**Directions for this task**
Revise the entries below so that every instance of "dropdown" becomes "drop-down", and leave everything else as it is.

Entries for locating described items
------------------------------------

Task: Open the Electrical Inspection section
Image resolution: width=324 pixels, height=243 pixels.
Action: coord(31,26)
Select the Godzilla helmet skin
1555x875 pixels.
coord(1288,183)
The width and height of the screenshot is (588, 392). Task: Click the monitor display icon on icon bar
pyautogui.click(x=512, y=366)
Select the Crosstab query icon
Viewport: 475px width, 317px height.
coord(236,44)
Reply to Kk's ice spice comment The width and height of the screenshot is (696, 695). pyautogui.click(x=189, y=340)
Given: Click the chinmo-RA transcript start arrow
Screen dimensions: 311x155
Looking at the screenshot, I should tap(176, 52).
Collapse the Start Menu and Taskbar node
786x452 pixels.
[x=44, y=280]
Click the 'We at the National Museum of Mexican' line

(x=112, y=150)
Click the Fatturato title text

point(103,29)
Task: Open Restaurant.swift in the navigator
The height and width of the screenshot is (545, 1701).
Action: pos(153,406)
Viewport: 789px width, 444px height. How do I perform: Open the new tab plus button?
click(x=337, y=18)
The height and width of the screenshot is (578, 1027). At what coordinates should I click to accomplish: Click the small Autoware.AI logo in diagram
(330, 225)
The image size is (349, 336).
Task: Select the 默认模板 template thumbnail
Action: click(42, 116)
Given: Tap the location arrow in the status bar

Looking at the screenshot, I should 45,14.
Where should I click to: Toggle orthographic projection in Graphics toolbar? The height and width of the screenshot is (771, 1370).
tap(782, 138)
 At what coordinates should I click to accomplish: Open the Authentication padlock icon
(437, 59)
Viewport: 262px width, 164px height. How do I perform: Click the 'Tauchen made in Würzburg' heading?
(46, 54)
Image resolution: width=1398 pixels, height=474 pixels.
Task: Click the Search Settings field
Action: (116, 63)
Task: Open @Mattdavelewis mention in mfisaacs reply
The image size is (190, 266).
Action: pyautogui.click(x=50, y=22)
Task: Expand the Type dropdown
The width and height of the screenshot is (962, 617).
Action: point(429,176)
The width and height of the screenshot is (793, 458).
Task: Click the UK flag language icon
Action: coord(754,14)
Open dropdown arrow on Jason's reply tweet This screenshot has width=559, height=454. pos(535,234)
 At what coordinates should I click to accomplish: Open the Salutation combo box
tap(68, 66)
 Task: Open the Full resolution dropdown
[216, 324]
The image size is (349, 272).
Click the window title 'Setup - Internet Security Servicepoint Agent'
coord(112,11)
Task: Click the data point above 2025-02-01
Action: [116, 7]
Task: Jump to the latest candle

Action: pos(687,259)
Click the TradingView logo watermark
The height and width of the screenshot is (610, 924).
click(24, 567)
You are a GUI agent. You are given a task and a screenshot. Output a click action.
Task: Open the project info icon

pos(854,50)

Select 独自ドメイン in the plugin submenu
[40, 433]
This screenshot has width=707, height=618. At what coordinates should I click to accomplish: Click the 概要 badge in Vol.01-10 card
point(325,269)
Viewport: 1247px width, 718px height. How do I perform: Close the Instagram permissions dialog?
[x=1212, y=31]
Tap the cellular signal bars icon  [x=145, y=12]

------------------------------------

**Full response**
Task: Open the Electrical Inspection section
Image resolution: width=324 pixels, height=243 pixels.
Action: coord(31,26)
Select the Godzilla helmet skin
1555x875 pixels.
coord(1288,183)
The width and height of the screenshot is (588, 392). Task: Click the monitor display icon on icon bar
pyautogui.click(x=512, y=366)
Select the Crosstab query icon
Viewport: 475px width, 317px height.
coord(236,44)
Reply to Kk's ice spice comment The width and height of the screenshot is (696, 695). pyautogui.click(x=189, y=340)
Given: Click the chinmo-RA transcript start arrow
Screen dimensions: 311x155
Looking at the screenshot, I should tap(176, 52).
Collapse the Start Menu and Taskbar node
786x452 pixels.
[x=44, y=280]
Click the 'We at the National Museum of Mexican' line

(x=112, y=150)
Click the Fatturato title text

point(103,29)
Task: Open Restaurant.swift in the navigator
The height and width of the screenshot is (545, 1701).
Action: pos(153,406)
Viewport: 789px width, 444px height. How do I perform: Open the new tab plus button?
click(x=337, y=18)
The height and width of the screenshot is (578, 1027). At what coordinates should I click to accomplish: Click the small Autoware.AI logo in diagram
(330, 225)
The image size is (349, 336).
Task: Select the 默认模板 template thumbnail
Action: click(42, 116)
Given: Tap the location arrow in the status bar

Looking at the screenshot, I should 45,14.
Where should I click to: Toggle orthographic projection in Graphics toolbar? The height and width of the screenshot is (771, 1370).
tap(782, 138)
 At what coordinates should I click to accomplish: Open the Authentication padlock icon
(437, 59)
Viewport: 262px width, 164px height. How do I perform: Click the 'Tauchen made in Würzburg' heading?
(46, 54)
Image resolution: width=1398 pixels, height=474 pixels.
Task: Click the Search Settings field
Action: (116, 63)
Task: Open @Mattdavelewis mention in mfisaacs reply
The image size is (190, 266).
Action: pyautogui.click(x=50, y=22)
Task: Expand the Type drop-down
The width and height of the screenshot is (962, 617).
Action: point(429,176)
The width and height of the screenshot is (793, 458).
Task: Click the UK flag language icon
Action: coord(754,14)
Open drop-down arrow on Jason's reply tweet This screenshot has width=559, height=454. pos(535,234)
 At what coordinates should I click to accomplish: Open the Salutation combo box
tap(68, 66)
 Task: Open the Full resolution drop-down
[216, 324]
The image size is (349, 272).
Click the window title 'Setup - Internet Security Servicepoint Agent'
coord(112,11)
Task: Click the data point above 2025-02-01
Action: [116, 7]
Task: Jump to the latest candle

Action: pos(687,259)
Click the TradingView logo watermark
The height and width of the screenshot is (610, 924).
click(24, 567)
You are a GUI agent. You are given a task and a screenshot. Output a click action.
Task: Open the project info icon

pos(854,50)

Select 独自ドメイン in the plugin submenu
[40, 433]
This screenshot has width=707, height=618. At what coordinates should I click to accomplish: Click the 概要 badge in Vol.01-10 card
point(325,269)
Viewport: 1247px width, 718px height. How do I perform: Close the Instagram permissions dialog?
[x=1212, y=31]
Tap the cellular signal bars icon  [x=145, y=12]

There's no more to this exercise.